* [INSTRUCTIONS FOR THE TASK] Pick up the interview with a Disney Animation set extension artist about jiu jitsu and carry it on from its final line.

* [DOCUMENT PASSAGE]

Welcome to our three-part series on DIVERSION, where we examine the idea of ‘flow’ and how it shifts from one place to the other. Not just on the mat, but in our lives, our minds and in our cultures. For EPISODE 1, we spoke with professional Digital Artist and Set Extension Supervisor Adil Mustafabekov, a brown belt in BJJ who trains at Legacy Los Angeles. Professionally, Adil helps create the vibrant visual worlds of your favorite Disney films. Read along as we discuss the topic of DIVERSION, as understood by a seasoned visual thinker.
[This interview has been edited for length and clarity]
Outsid/In: Let's start at the beginning. What's your name and what do you do?
Adil: My name is Adil Mustafabekov, I go by AD but people usually call me AD or Adil. I am currently an artist at Disney Animation. Right now I'm an Extension Supervisor, working on a feature film for Disney Animation.
Outsid/In: So, for people who don't know, can you explain what ‘set extension’ is?
Adil: Set extension is a new word, and it's something derived from matte painting, which is an old school traditional method where artists used to paint on glass. Star Wars is very famous for matte painting on glass along with other old school films, where you paint environments that you don't have locations for, or it's too expensive to go there. It's basically extending the set.
When it comes to feature animated films, it's a little bit different because environments are different, and it's more effort. There's a lot of stuff that does not exist in the real world, so you mix different types of mediums to create a world. We kind of build environments and then we paint on top of it. At the end you’re providing an image of what your Directors and Art Directors envisioned for that environment to look like. Hopefully makes a little bit of sense!
Outsid/In: That makes a lot of sense! How has Jiu Jitsu helped you physically when it comes to your job? I imagine you're at a computer a lot of the time, right?
Adil: Yeah. Probably 12 hours a day if not more. Honestly, the biggest help is it gave me confidence. It's the biggest confidence booster. It assures me that I’m able to tackle any task that is handed to me. And like you said, having a desk job, you're kind of sitting on your butt the whole day. I remember before I got into martial arts, we had a free Coke machine at work, and I drank like 10 to 11 Coke cans a day. It was not healthy. I mean, I was out of college. I was like, wow, free Coke!
And then I started boxing and just got hooked. Then I've noticed my health, the way I was feeling changed. I was getting up early in the morning and I didn't feel groggy or tired. It allowed me to feel more comfortable at work and to not let go. Sometimes you see people that go once and then just give up. Well it just pushed me like, okay, I need to stop drinking Coke because when it comes to sparring, that's a disadvantage right away. Somebody will be like a second quicker or millisecond quicker. So I removed a few things here and there and implemented new things into my way of life. Mixed martial arts or Jiu Jitsu is a way of life, and I’m not able to live without it.

* [INFORMATION SUPPLIED]
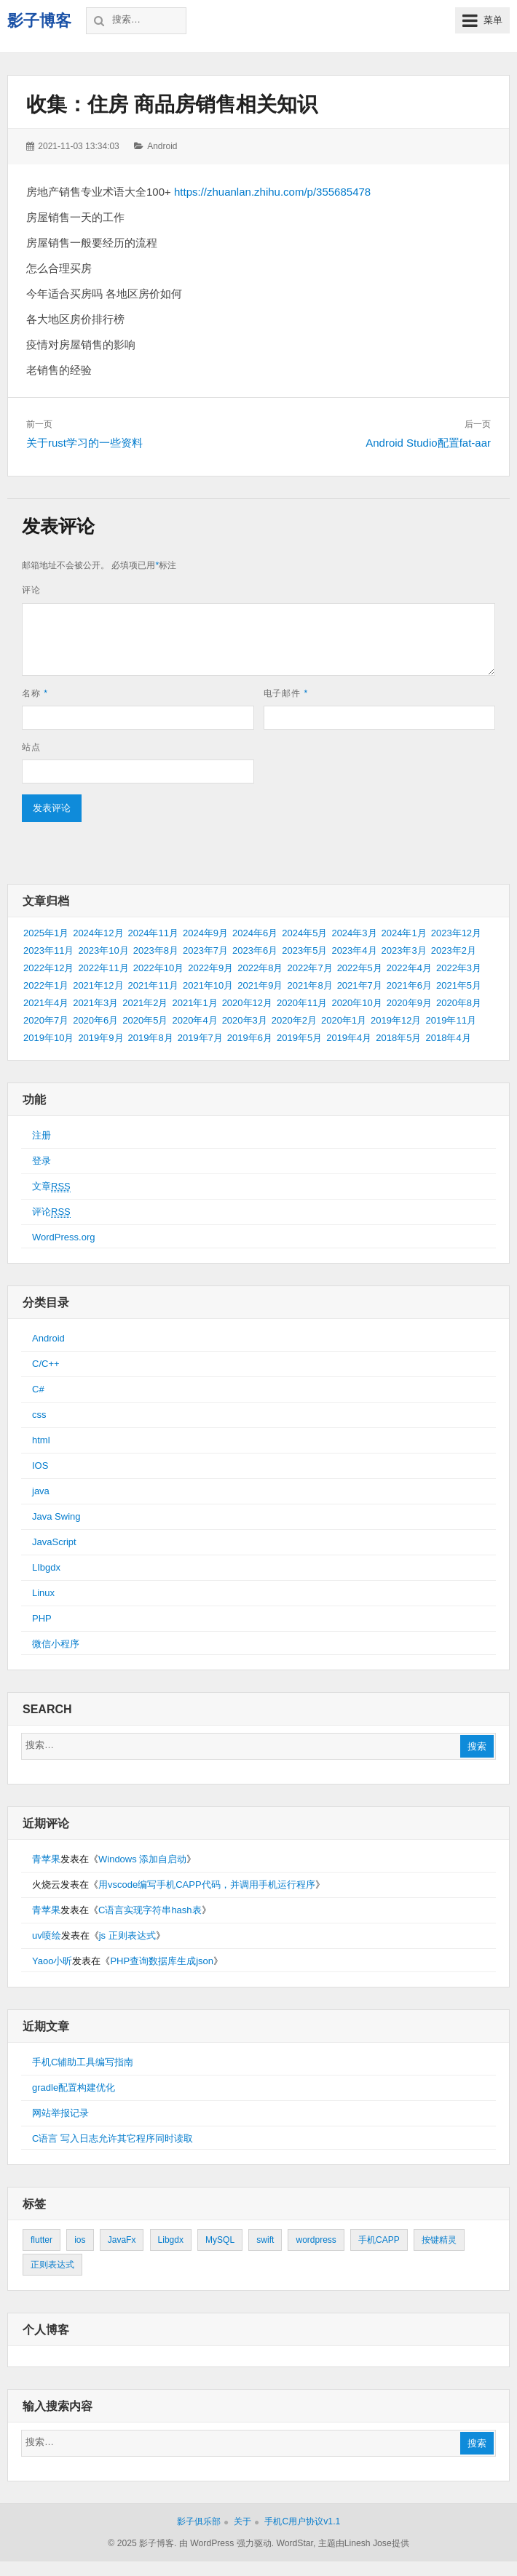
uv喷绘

* [TASK RESULT]
Outsid/In: It seems like Jiu Jitsu is complementary to the rest of your life, too. It's not like it's a total separate thing. You kind of have to have it in order to be successful in other areas of your life.
Adil: It's funny you say that. I'll tell you why it's so complimentary, at least recently. Just like in Jiu Jitsu, I was going through this dry spell where I would go into work, create cool stuff. Most of the stuff that we create is a vision of the studio, vision of our directors. It's something that they decide to greenlight, and we make this movie. And with anything, I put in 100%, especially when it comes to art. I really care about what I produce. And same thing on the mat. I try to put in 100%. But I got to a point where I would come home, and I just stopped drawing and just kind of lost interest in art. And my wife bought me a birthday gift, an iPad Pro. And she was like, well, since you don't draw on paper anymore, you could start sketching on this iPad. It's easy. You could take it anywhere. And so I kind of challenged myself like, I need to do a drawing today. And in our community, we have this thing called Inktober. I don't know if you heard of it.
Outsid/In: I have actually!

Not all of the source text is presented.